Hypo-kalemic PP (hypoPP) is associated with low potassium levels. The onset of hypoPP occurs between the ages of 15 and 35. The prevalence of hypoPP is estimated to 1/100,000. HypoPP can be triggered by many external factors such as stress, high-sugar diet, and rest after exercise. During hypoPP attacks, the serum potassium concentrations can drop to less than 3 mM. Furthermore, hypoPP attacks are considerably longer lasting than hyperPP. As exercise is a trigger for periodic paralysis attacks, recently there is more research going into the physiological changes that accompany exercise including changes in blood pH.

== Diagnosis ==
This disease is unusually difficult to diagnose. Patients often report years of wrong diagnosis and treatments that made them worse instead of better. Part of this may be that migraines are present in up to 50% of patients and can cause a confusing array of symptoms including headaches, speech difficulties and visual, auditory or sensory auras. DNA testing is available for only a half dozen common gene mutations, while dozens of known mutations are possible but are not routinely tested. Electromyography (EMG) findings are not specific but the McManis Protocol, also called the Compound Muscle Amplitude Potential test (CMAP) can be used by a skilled neurologist capable of utilizing the EMG, which can give assistance in diagnosing several of these PP disorders. The old glucose/insulin provocative testing can cause life-threatening symptoms and should not be used.

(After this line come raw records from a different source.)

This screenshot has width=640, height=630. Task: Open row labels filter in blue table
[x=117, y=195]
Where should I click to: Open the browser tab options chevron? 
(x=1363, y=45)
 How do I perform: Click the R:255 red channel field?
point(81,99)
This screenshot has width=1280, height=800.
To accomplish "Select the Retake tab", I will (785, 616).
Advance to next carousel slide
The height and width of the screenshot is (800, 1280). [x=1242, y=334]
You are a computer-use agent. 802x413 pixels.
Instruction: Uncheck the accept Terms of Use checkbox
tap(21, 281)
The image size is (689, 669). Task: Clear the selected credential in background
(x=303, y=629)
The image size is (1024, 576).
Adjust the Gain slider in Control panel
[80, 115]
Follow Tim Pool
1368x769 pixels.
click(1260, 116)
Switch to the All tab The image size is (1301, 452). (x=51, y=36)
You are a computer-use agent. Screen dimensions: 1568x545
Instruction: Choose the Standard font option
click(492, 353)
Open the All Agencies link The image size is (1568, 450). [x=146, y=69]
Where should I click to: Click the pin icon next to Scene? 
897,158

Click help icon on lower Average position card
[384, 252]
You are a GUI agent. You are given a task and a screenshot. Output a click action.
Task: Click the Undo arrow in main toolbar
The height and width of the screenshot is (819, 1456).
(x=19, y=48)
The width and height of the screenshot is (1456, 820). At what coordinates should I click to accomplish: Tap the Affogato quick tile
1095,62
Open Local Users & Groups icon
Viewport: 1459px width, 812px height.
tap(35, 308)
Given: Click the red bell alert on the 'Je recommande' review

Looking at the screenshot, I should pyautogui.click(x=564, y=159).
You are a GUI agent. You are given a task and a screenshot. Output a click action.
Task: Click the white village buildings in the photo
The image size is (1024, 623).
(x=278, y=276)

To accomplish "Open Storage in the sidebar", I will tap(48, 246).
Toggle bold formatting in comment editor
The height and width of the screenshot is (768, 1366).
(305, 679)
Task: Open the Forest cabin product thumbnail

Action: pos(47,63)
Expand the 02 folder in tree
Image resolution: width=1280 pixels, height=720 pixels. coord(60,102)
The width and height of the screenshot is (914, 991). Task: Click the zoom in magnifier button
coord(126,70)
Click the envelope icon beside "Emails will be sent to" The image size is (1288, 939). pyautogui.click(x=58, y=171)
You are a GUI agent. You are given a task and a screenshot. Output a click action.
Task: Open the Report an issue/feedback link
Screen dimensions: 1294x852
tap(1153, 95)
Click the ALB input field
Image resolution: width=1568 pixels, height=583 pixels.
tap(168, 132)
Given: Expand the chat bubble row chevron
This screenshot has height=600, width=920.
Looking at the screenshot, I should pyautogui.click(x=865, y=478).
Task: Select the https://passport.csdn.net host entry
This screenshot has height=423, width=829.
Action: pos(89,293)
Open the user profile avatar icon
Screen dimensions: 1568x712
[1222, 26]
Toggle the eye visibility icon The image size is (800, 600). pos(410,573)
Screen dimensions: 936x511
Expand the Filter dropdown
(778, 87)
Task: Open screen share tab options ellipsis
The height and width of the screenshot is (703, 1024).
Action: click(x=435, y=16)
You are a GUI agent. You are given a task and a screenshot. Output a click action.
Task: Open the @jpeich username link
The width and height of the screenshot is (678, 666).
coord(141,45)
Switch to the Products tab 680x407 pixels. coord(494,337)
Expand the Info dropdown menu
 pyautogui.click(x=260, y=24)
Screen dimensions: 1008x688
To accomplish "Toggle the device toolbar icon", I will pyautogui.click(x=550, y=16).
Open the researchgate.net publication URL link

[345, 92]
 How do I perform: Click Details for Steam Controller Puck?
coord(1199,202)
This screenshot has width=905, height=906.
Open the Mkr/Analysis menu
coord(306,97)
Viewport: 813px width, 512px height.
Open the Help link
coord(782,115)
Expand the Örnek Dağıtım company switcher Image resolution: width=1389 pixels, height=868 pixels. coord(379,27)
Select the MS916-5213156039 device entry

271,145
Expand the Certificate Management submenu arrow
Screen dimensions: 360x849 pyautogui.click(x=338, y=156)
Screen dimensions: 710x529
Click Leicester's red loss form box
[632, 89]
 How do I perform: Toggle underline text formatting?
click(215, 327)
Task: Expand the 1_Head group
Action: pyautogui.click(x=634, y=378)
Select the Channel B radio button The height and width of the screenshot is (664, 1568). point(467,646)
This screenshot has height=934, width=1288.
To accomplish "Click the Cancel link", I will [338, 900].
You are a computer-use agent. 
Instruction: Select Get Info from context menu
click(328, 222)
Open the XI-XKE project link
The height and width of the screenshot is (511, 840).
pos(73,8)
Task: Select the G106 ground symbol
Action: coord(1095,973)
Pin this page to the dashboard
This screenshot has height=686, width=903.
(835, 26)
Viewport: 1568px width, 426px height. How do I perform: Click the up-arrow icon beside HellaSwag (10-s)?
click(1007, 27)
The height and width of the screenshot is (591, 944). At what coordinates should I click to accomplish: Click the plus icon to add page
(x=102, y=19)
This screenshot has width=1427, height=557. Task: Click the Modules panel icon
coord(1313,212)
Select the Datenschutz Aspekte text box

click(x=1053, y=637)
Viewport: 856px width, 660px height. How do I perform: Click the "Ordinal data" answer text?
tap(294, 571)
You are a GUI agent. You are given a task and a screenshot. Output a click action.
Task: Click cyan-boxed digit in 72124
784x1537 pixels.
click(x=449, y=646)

Also of note is that potassium levels do not have to range outside of normal limits to cause serious, even life-threatening paralysis. These diseases are not the same as having a very low level of potassium (hypokalemia) or high potassium (hyperkalemia) and must not be treated as such. The total body store of potassium is usually normal; it is just in the wrong place.

== Treatment ==
Treatment of the periodic paralyses may include carbonic anhydrase inhibitors (such as acetazolamide, methazolamide or dichlorphenamide), taking supplemental oral potassium chloride and a potassium-sparing diuretic (for hypos) or avoiding potassium (for hypers), thiazide diuretics to increase the amount of potassium excreted by the kidneys (for hypers), and significant lifestyle changes including tightly controlled levels of exercise or activity. However, treatment should be tailored to the particular type of periodic paralysis.

Treatment of periodic paralysis in Andersen-Tawil syndrome is similar to that for other types. However, pacemaker insertion or an implantable cardioverter-defibrillator may be required to control cardiac symptoms.

== Prognosis ==
While the disability can range from minor, occasional weakness to permanent muscle damage, inability to hold a normal job and use of a powerchair, most people function fairly well with drugs and lifestyle changes.